Measures of IPF Therapy Effectiveness Should Include Patients’ Views of Success, Researchers Argue

Clinical trials of idiopathic pulmonary fibrosis (IPF) therapies should include measures that reflect patients’ views of the success of treatments, Columbia University Medical Center researchers contend.

In particular, the trials should add reduction in respiratory-related hospitalizations to their measurement tool kit, the team said.

Patients’ views of treatment success could influence doctor and patient decisions about using therapies and could help experts draw up treatment guidelines, the researchers said in an opinion piece in the American Journal of Respiratory and Critical Care Medicine.

The team used insight they gained from a study about the IPF therapy Esbriet (pirfenidone) to write the article. The study showed that Esbriet lowered respiratory-related IPF hospitalizations.

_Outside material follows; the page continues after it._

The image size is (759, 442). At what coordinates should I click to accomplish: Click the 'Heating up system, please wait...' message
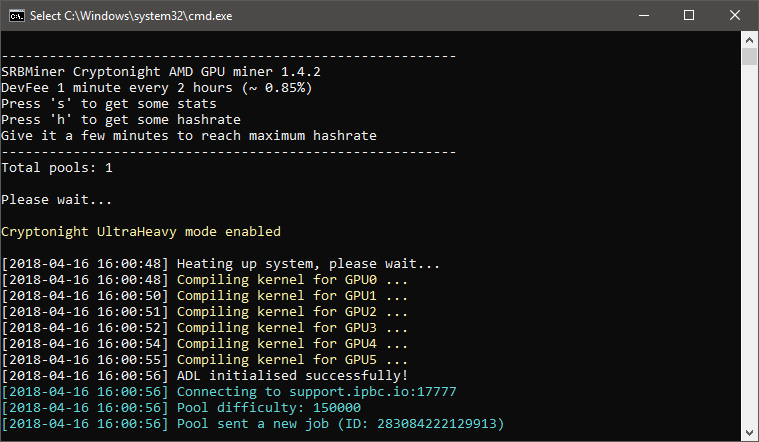click(x=308, y=264)
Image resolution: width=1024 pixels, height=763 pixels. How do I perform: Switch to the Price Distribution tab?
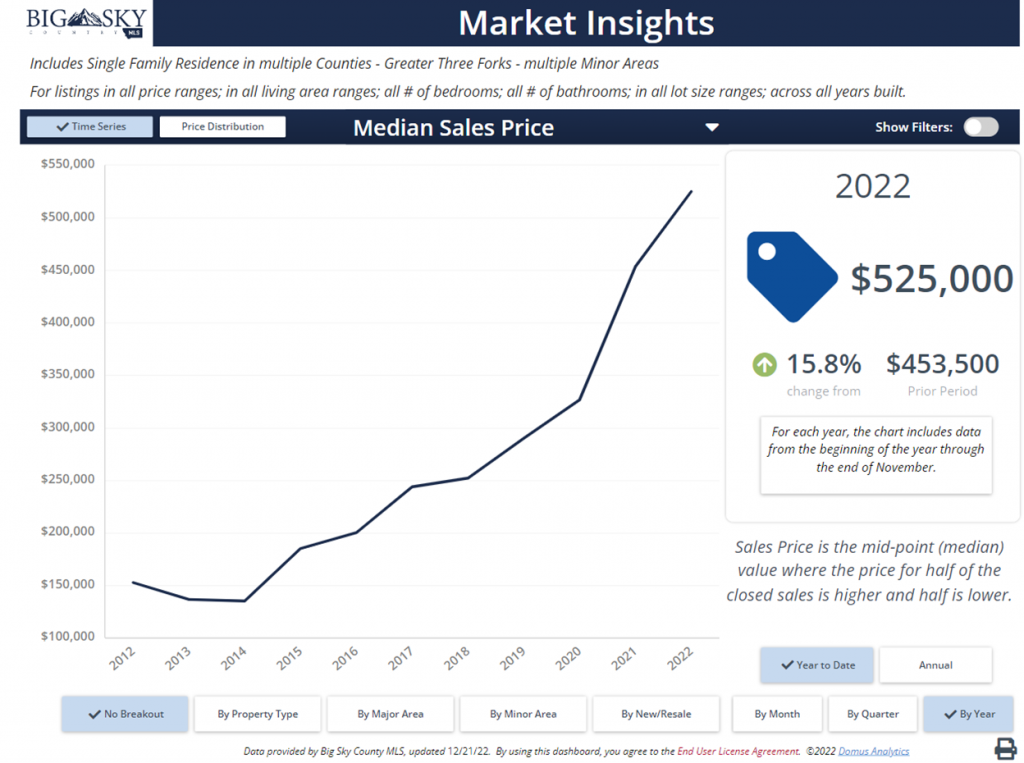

Esbriet, developed by Genentech, is a U.S. Federal Administration-approved treatment for IPF.

The article argued that patients see fewer respiratory-related hospitalizations as an important treatment outcome because a decrease in visits is tangible, compared with therapy-related improvement in a lung function measure such as forced vital capacity, or FVC. The article was titled “Patient-Centered Outcomes in Idiopathic Pulmonary Fibrosis Clinical Trials,”

Doctors have long used improvements in FVC as their main measure of a treatment’s effectiveness because reduced lung function is an important predictor of death in patients with lung fibrosis, or scarring. Patients may not perceive it as a key measure, however.

An earlier study showed that only 7 percent of IPF patients on Esbriet have to be hospitalized for respiratory problems, versus 11 percent of patients on a placebo. The study, which included data from three Phase 3 clinical trials, also reported that Esbriet lowered the risk of death after hospitalization at one year, although not in the long run.

Another study, which Genetech presented at the American Thoracic Society International Conference in Washington, May 19-24, showed that Esbriet lowered deaths from all causes by 72 percent, compared with a  placebo.

Physicians can easily convey this kind of information to patients, and it is likely to influence shared treatment decisions, researchers argued. In addition, it could influence development of treatment guidelines and medical care reimbursements. That’s because it is cheaper to provide care for patients outside a hospital.

The number of hospitalizations has several benefits over FVC as a clinical trial measurement, the Columbia researchers contended. Respiratory-related hospitalizations can be measured if a patient becomes too sick to make a return visit, has a lung transplantation before a trial is over, or dies.

Using hospitalizations as a clinical trials measure would not require more patients to be included in the trials, the researchers added.

Although currently planned trials are likely to continue using FVC as a primary outcome measure, the trials could include analyses of respiratory hospitalizations to confirm the usefulness of the measure, the team said. This could influence the design of future trials, they said.